Based on the present results, we propose a threshold of Pb‐B to increase ALA‐U of 20 µg/dL. Consequently, the values of ALA‐U (measured by HPLC) that correspond to the threshold of Pb‐B among lead workers were 1.17, 1.08, and 1.21 mg/L in all subjects, non‐smokers, and smokers respectively. However, the current biologically acceptable value of ALA‐U is 5 mg/L and is based on the measurement of ALA‐U by various conventional colorimetric methods. For example, in Japan, the safety criteria for the distribution of ALA‐U in the lead poisoning medical examination is set as distribution‐1, ‐2, and ‐3 for 5 mg/L or less, 5 mg/L or more and 10 mg/L or less, and 10 mg/L or more respectively. Therefore, a biologically acceptable value of ALA‐U of 1 mg/L is recommended on the safe side.

Our proposed threshold of Pb‐B of 20 µg/dL is higher than those reported previously. A WHO study group found that lead exerted adverse effects on the hematopoietic and peripheral nervous systems in the Pb‐B range of 40‐49 µg/dL, and proposed 40 µg/dL of Pb‐B as the standard. In addition, IPCS and ATSDR estimated that the threshold level for decreased peripheral nerve conduction velocity and sensorimotor dysfunction in lead workers was 30‐40 µg/dL of Pb‐B. ACGIH sets the BEI of Pb‐B as 20.0 µg/dL. In a review by Araki et al, decreased peripheral nerve conduction velocity was observed at 30‐40 µg/dL of Pb‐B on average.
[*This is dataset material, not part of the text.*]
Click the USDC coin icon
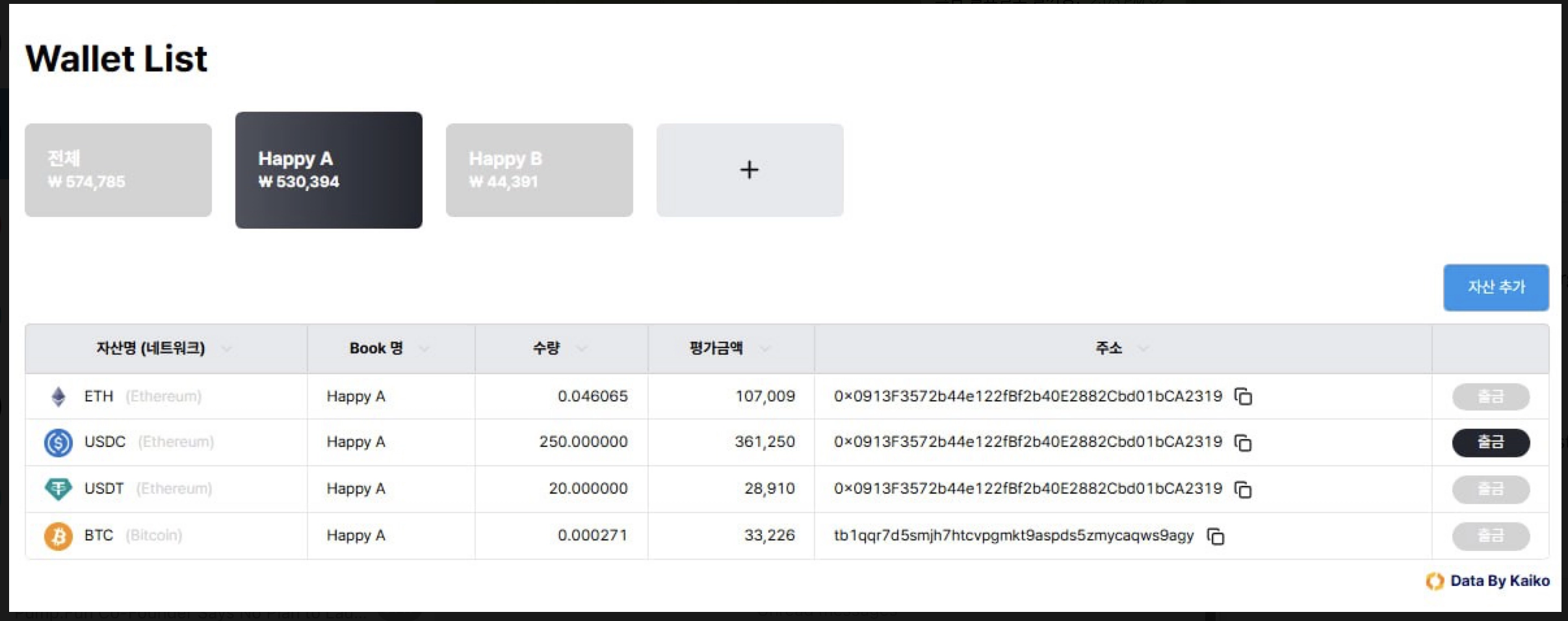 59,442
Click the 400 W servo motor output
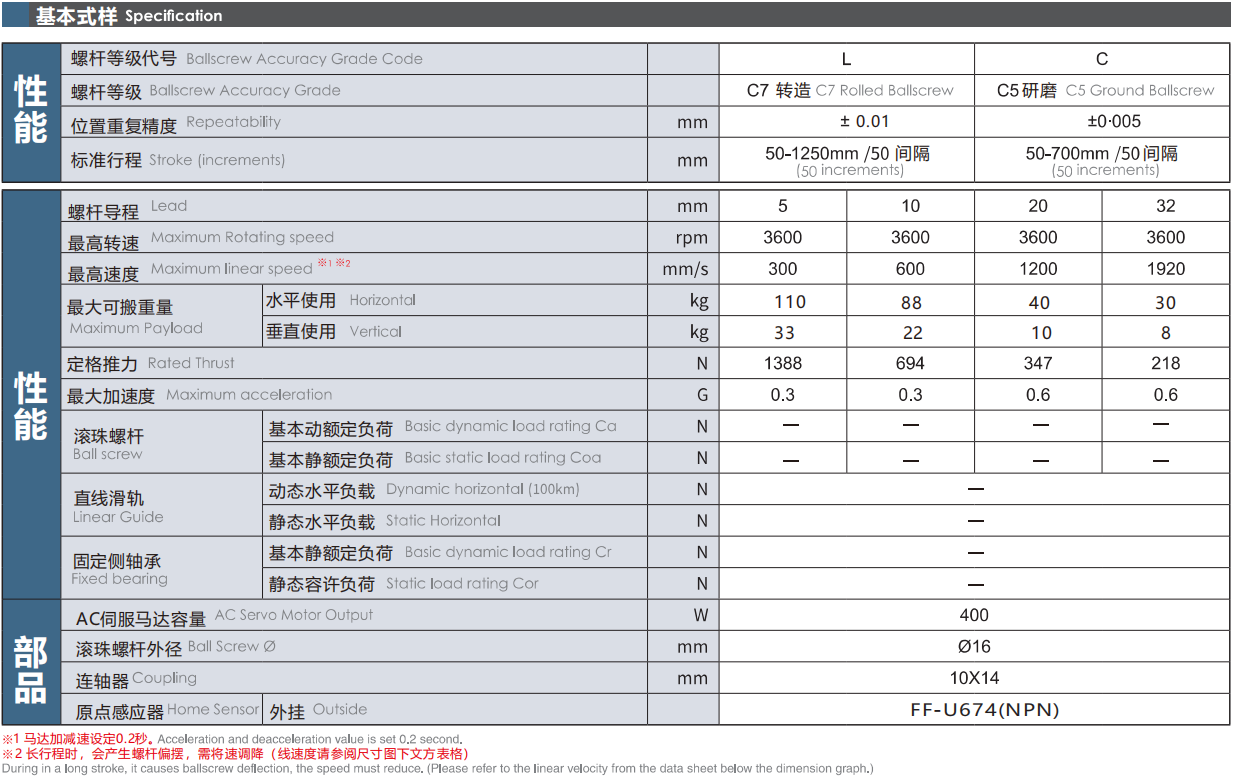 (973, 615)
Since the Pb‐B level that affects heme synthesis is lower than that affecting the peripheral nervous system, these differences in the threshold of Pb‐B may be derived from the targeted organs.
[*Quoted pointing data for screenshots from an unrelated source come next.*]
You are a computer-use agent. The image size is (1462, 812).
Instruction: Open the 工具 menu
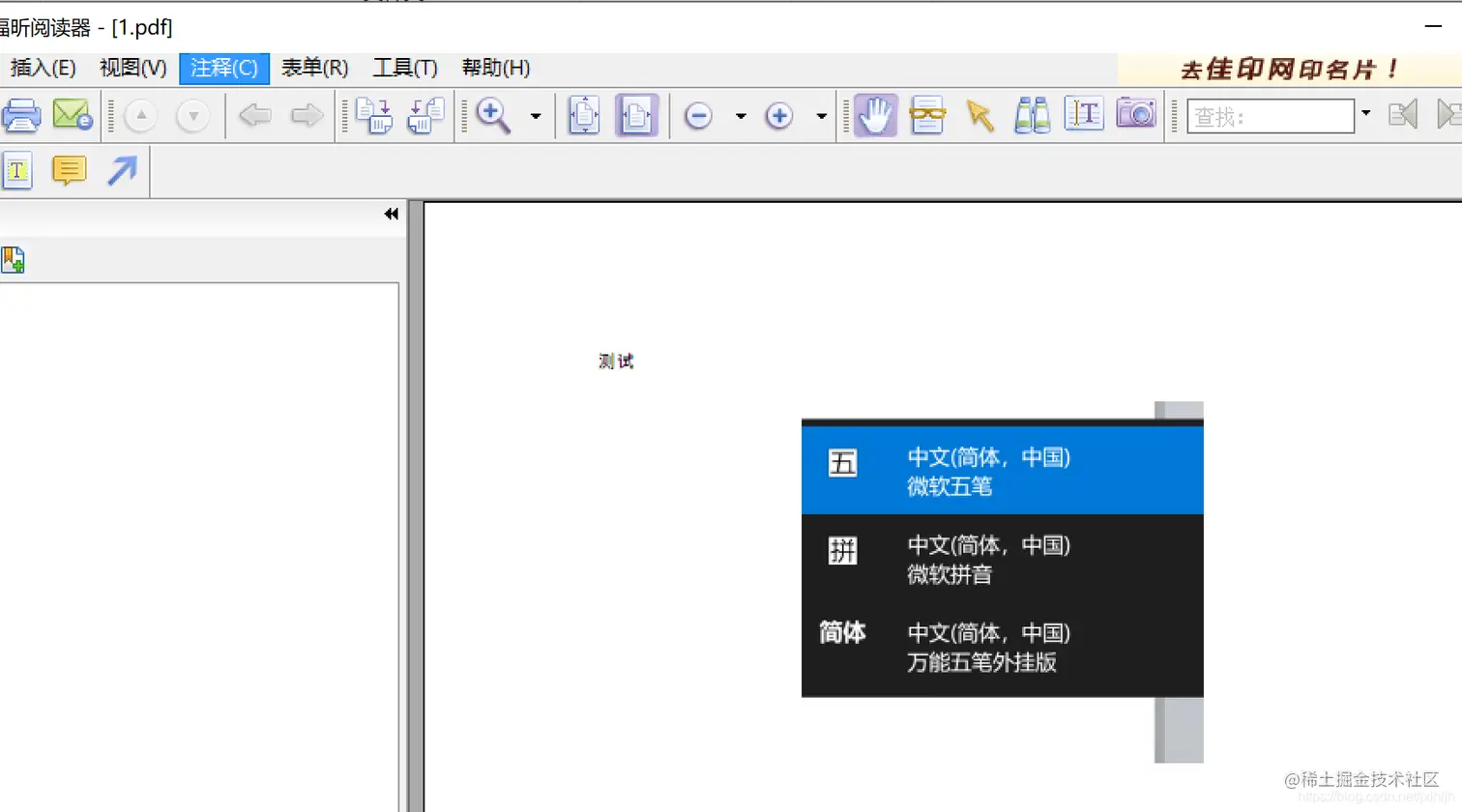(404, 68)
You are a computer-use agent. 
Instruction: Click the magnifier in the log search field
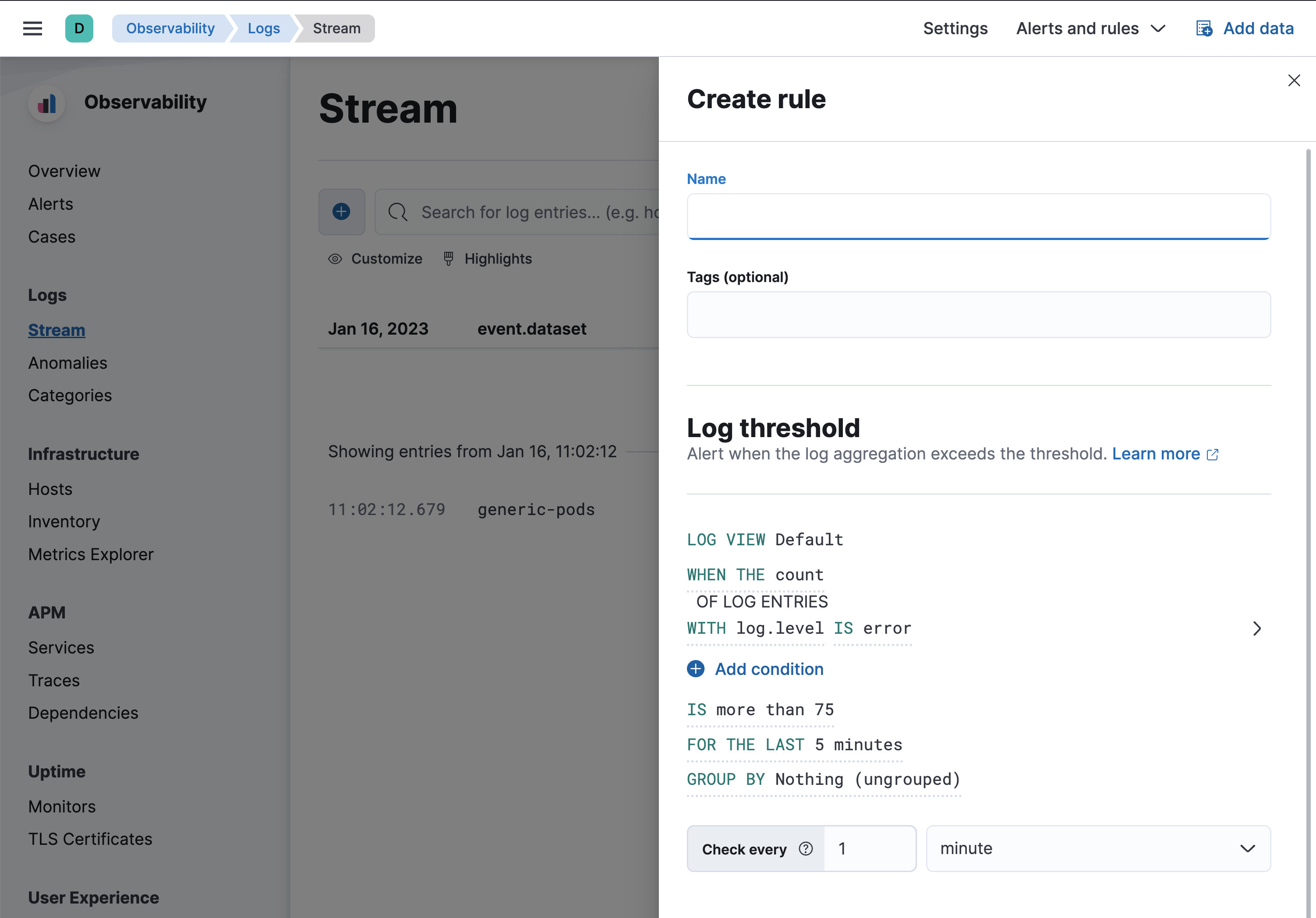pyautogui.click(x=397, y=212)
A strength of the present study is that it included subjects with a wider range of lead exposure levels, especially a large proportion of those with relatively lower lead exposure, enabling more precise analyses at a lower range of Pb‐B than previous studies. Another strength is that ALA‐U was measured by HPLC, which is more specific and sensitive than various colorimetric methods.
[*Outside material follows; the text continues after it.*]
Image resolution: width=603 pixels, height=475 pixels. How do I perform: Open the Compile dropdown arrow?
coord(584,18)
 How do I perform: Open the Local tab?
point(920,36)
This study has some limitations. We did not obtain information on lead levels in the work environment and exposure periods to lead by workers. However, the resultant Pb‐B level was itself a reliable indicator of lead exposure. Since ALA‐U was not measured by a colorimetric method in workers in the present study, it is not possible to statistically compare the values measured by the two methods. Furthermore, subjects in the present study were solely male; therefore, the results obtained may not be applicable to females. Pb‐B and ALA‐U have different metabolisms; Pb‐B has a half‐life of 28‐36 days, and ALA‐U returns to a normal level soon after discontinuation of exposure. This difference may have an influence on the relationship between them, but it would be negligibly small because most subjects in this study worked in the constant condition. Drugs such as barbiturates can affect ALA‐U, but we did not obtain information on it from the subjects. ,

CONCLUSIONS

Based on the relationship between Pb‐B and ALA‐U in male lead workers in Japan using the recent records of lead poisoning medical examinations, we propose that the threshold of Pb‐B to increase ALA‐U is approximately 20 µg/dL, and the corresponding ALA‐U as a biologically acceptable value is 1 mg/L, independent of smoking habits.

DISCLOSURE

Approval of the research protocol: This study was approved by the Ethics Committee of the School of Medicine of Kitasato University (approval no. B18‐121). Informed consent: N/A. Registry and the registration no. of the study/trial: N/A. Animal studies: N/A. Conflicts of interest: The authors have no conflicts of interest.

AUTHOR CONTRIBUTIONS

AO collected and analyzed the data and wrote the manuscript. HH interpreted the data and supported the writing of the manuscript.